This year sees the 30th anniversary of our investments business in Asia Pacific. To help mark the occasion, in May we held our first Sustainability Week in the region – bringing together colleagues, along with experts from across our industry, to share insights on how to address the urgent sustainability challenges we face.
As we look to the future, our CEO Stephen Bird sets out his thoughts on the next 30 years for Asia Pacific, and the pivotal role that the region can play on the path to net zero.
When Hugh Young and Peter Hames opened abrdn’s first Asian office in Singapore back in 1992, the world looked very different to how it does today. Japan was still the region’s dominant economy. China was one of the world's poorest countries and had yet to join the World Trade Organisation, and in total, Asia accounted for just 5% of the global economy.
Fast forward 30 years, and the transformation has been extraordinary. Asian countries account for more trade than any other region and more than a billion people have been lifted out of poverty. Capital markets have also evolved and the region has switched from being mostly a destination for foreign investors to one where local investors dominate its markets.
I first began working in Asia for Citibank in 1998 when the region was still in the throes of the Asia Financial crisis that started with the devaluation of the Thai Bhat and quickly spread across the rest of the region the year before. Asia was quick to learn the lessons of the crisis and took actions to build financial resilience and be more prepared for future shocks as a consequence. Thanks to the region's rapid recovery and its willingness to invest in the future, Asia’s share of the world economy is eight times larger than it was entering the crisis. Throughout this transformation, we have helped investors take advantage of the region’s growth opportunities, as well as navigate the inevitable bumps along the way. The lesson, as always, is to stay calm through volatility and keep your eye on the long game.
On that score, the next 30 years look to be every bit as exciting as the last. China and India are expected to become the world’s largest and third largest economies respectively in the next decade while their consumers will increasingly dictate global tastes and trends. Capitalisation of their equity markets could also increase by a factor of four or more by 2050.
Other countries in the region present exciting opportunities too. Bangladesh, Indonesia and Vietnam have some of the highest potential growth rates in the world, while Japan and South Korea's ageing populations have built up significant savings that need to be put to better work. And, as the region’s most open global financial centre, Singapore will be at the heart of all of it.
Of course, we can’t pretend progress will be linear or that there are not still significant challenges ahead. Globalisation – the driver of Asia’s stellar economic performance – is losing momentum and much rides on restoring faith in its benefits.
Then there is climate change - perhaps the most acute challenge the region faces.
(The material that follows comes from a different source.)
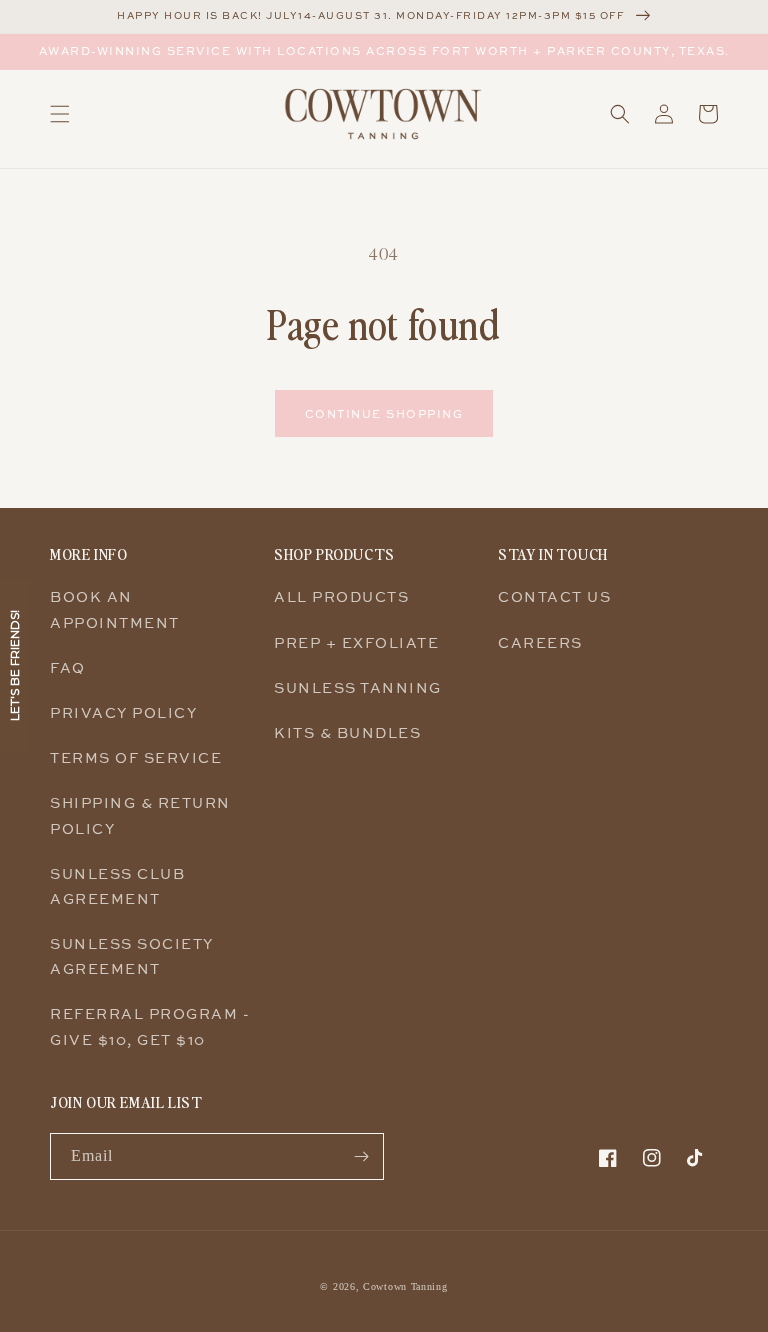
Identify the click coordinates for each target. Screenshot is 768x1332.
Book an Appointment (115, 609)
A by-product of Asia’s growth is that it has accounted for the lion’s share of the increase in global carbon emissions over the past three decades. This increased human footprint is also evident in rising air pollution and biodiversity loss.
There is no Planet B. Asia is home to some of the countries most exposed to the physical consequences of climate change, as Indian and Pakistani citizens enduring the current extreme heatwave can attest. While Asia cannot solve the climate crisis on its own, there can be no solution without such major economies finding a way to decouple their economic growth from fossil fuels.
The good news is that most of Asia’s major economies have now set net-zero targets, opening up the possibility that the region will have decarbonised by 2070. It is also playing a critical role as a provider of climate change technology solutions. Whether in the form of solar panels, batteries for electric vehicles or green hydrogen, decarbonisation is dependent on Asian innovation.
Asia is also catching up to Europe and North America when it comes to deploying sustainable investment strategies. Local investor interest in sustainability has increased and active engagement between asset managers, owners and companies creates opportunities for new forms of investing through sustainability-linked loans and bonds.
But what can be done to bring change faster?
We would call on governments to strengthen the credibility of their net zero commitments which would help provide investors and the finance industry with a greater ability to allocate capital to support the transition. More countries should follow China’s lead and establish carbon pricing which would bring certainty and encourage investment in low-carbon technologies and infrastructure. The revenue generated could be recycled into ensuring that the zero-carbon transition is a just one. We would also encourage the greater use of dedicated climate-related instruments such as green bonds; this would help align the interests of capital markets participants while the increased issuance would also encourage portfolio diversification.
Asia’s political, trade and financial forums should be used to harmonise climate and sustainability standards. The Monetary Authority of Singapore is already doing great work in this area, as are the Network of Central Banks and Supervisors for Greening the Financial System and the International Organization of Securities Commissions. But imagine how much stronger climate transition finance flows could be if everyone worked within a common framework?
There is more local investors and companies should do to strengthen their own climate commitments to align with global standards. This needs to change if Asia is to play its part in realising the Paris goals. We are deeply committed to driving positive change and have set up an APAC Sustainability Institute to facilitate education, investment and research innovation in the region.
This century is Asia’s century. It must also be the century in which economic objectives are reconciled with sustainability goals. The financial industry can and must play a pivotal role in converging these two priorities, guiding investment to support both outcomes. We look forward to playing our part.